Es sieht also ganz gut für Rot-Rot-Grün aus. Nach Thüringen wäre es die zweite Koalition dieser Art. Während dort jedoch die Linkspartei mit Bodo Ramelow den Ministerpräsidenten stellt, wird die Koalition in Berlin mit Müller einen SPD-Regierungschef bekommen. Müllers Partei regiert im Land Berlin seit 1989 ununterbrochen, davon 17 Jahre als größerer Koalitionspartner. In dieser Zeit hat sich die SPD nicht nur in der Stadtgesellschaft überall festgesetzt, so dass es kaum einen Verein gibt, in dem nicht Sozialdemokraten sitzen, sondern auch in allen öffentlichen Behörden.
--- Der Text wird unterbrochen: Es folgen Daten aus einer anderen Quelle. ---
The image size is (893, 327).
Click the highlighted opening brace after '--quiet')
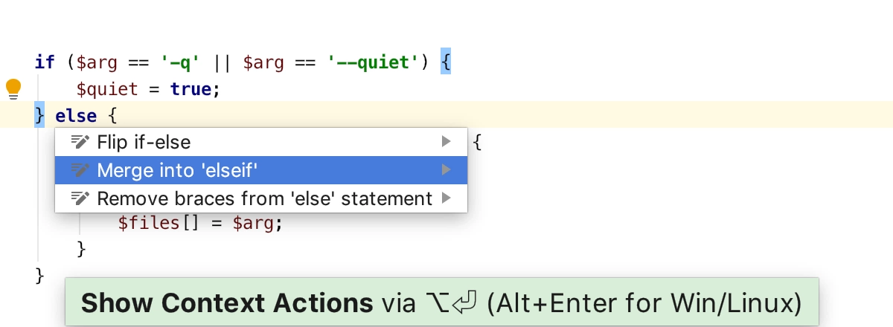[446, 62]
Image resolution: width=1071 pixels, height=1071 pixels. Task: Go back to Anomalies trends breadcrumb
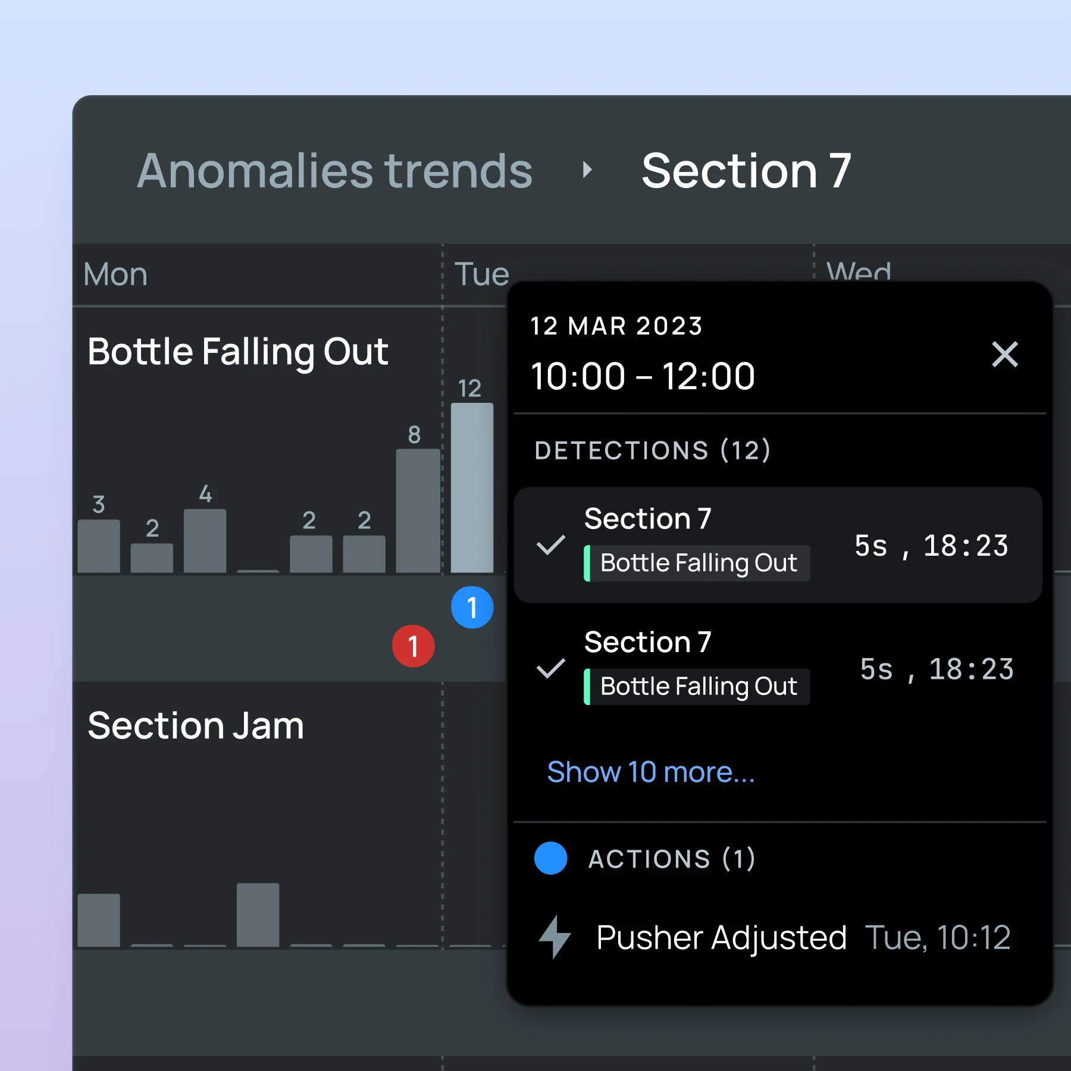[334, 171]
Allen voran den Senatsverwaltungen, in denen es vor SPD-Mitgliedern nur so wimmelt. In Summe heißt das: Berlin bleibt rot. Obwohl das Ergebnis der SPD so schwach ist, ist ihre Macht ungebrochen. Was Müller will, wird gemacht – Grüne und Linke müssen fürchten, dass man ihre Handschrift in der Regierungsarbeit nicht erkennen wird. Die Müller-SPD hat klargemacht: Einen politischen Wechsel will man nicht. »Berlin bleibt sozial« plakatierte man in der von Armut geplagten Stadt ebenso wie »Berlin bleibt schlau«, obwohl die Schulen marode und die Klassen zu groß sind. Die Zugeständnisse an die beiden Koalitionspartner in spe dürften klein ausfallen und es bleibt fraglich, ob die unterbesetzte Verwaltung diese Zugeständnisse auch umsetzen kann oder will. Viel verändern wird sich also nicht. Rot-Rot-Grün wird keine Revolution, kein Schritt in den Sozialismus – sondern sozialdemokratische Elendsverwaltung.
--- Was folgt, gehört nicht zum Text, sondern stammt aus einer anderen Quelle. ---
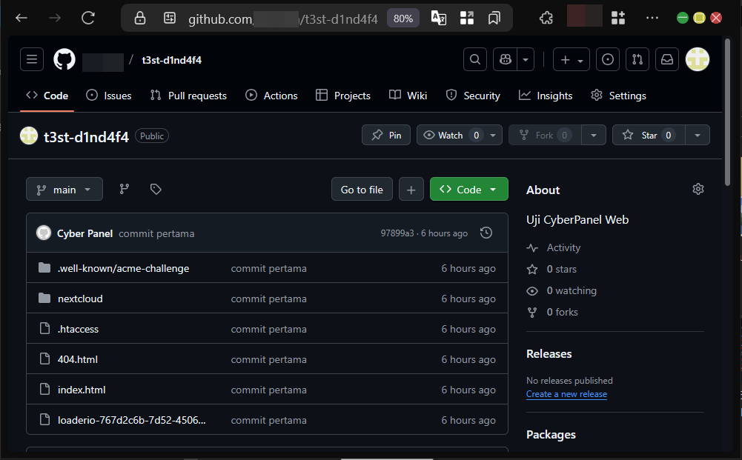Expand the Star lists dropdown arrow
This screenshot has width=742, height=460.
(x=698, y=135)
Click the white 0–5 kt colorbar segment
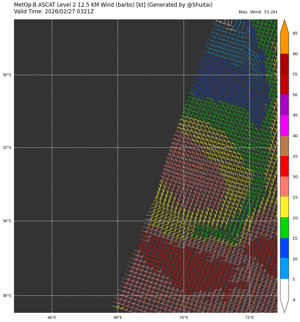 [284, 289]
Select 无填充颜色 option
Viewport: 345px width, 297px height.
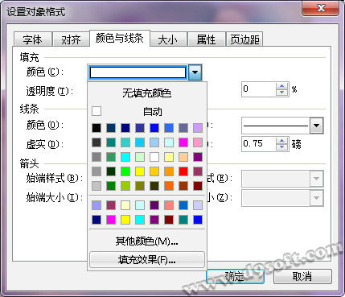[x=147, y=93]
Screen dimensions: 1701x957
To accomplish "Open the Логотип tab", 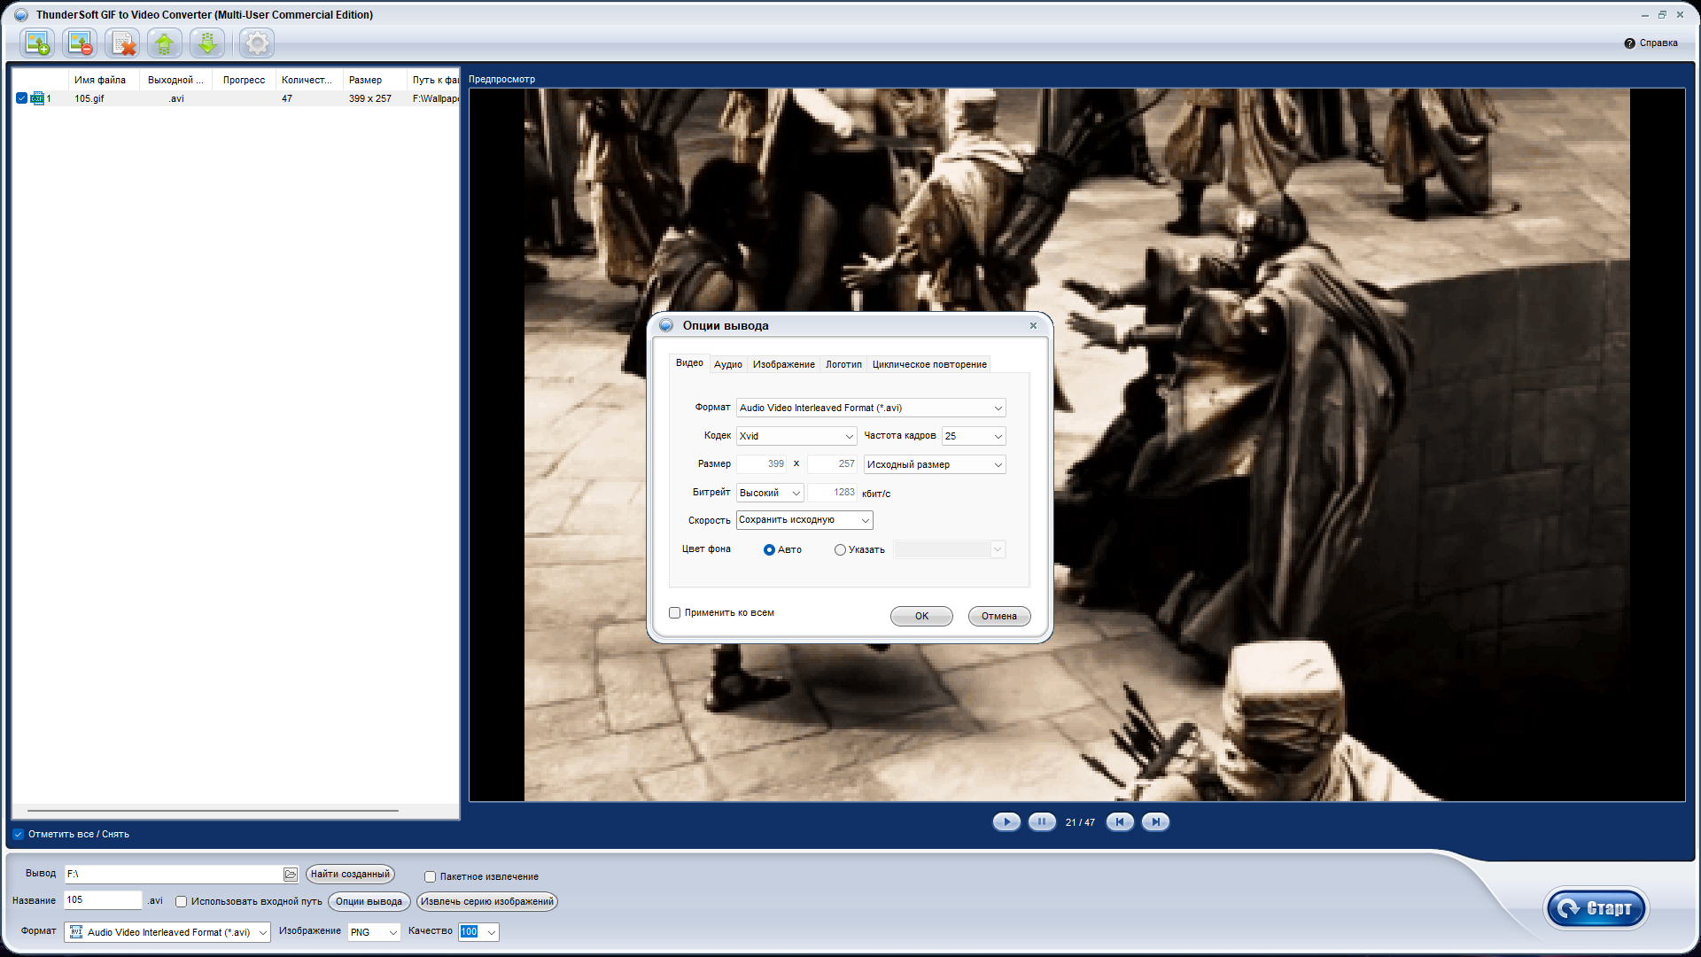I will (x=843, y=364).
In der Opposition sitzen dem Mitte-links-Bündnis dann gleich drei Parteien gegenüber: CDU (17,6 Prozent), AfD (14,2) und die wiederauferstandene FDP (6,7). Für die CDU war es ebenfalls das schlechteste Ergebnis, das sie jemals in der Hauptstadt erzielte. Die Strategie, die Themen der AfD zu übernehmen (Jungle World 33/16), ist offensichtlich gescheitert. Zwar bieten sich die Christdemokraten der SPD für Sondierungen an, doch der erfolglose Spitzenkandidat blieb am Wahlabend realistisch: Im Zweifel müsse man dem »Linksaußenbündnis«, wie er die mögliche rot-rot-grüne Regierung nennt, schnell von der Oppositionsbank aus Dampf machen. Dort ist die AfD dabei: Sie hat in Berlin bewiesen, dass sie nicht nur in Flächenländern eine Basis hat, sondern auch in Metropolen. Neben dem hohen Ergebnis an Zweitstimmen gibt es für die Rechtsaußenpartei mehrere Direktmandate. Im Landesparlament sitzen nun Männer mit rechtsextremem Hintergrund wie Kay Nerstheimer, der frühere »Division Leader« der Berliner »German Defence League«, die er zu einer »Miliz« ausbauen wollte. Es wird rauer im sich so gern als weltoffen inszenierenden Berlin.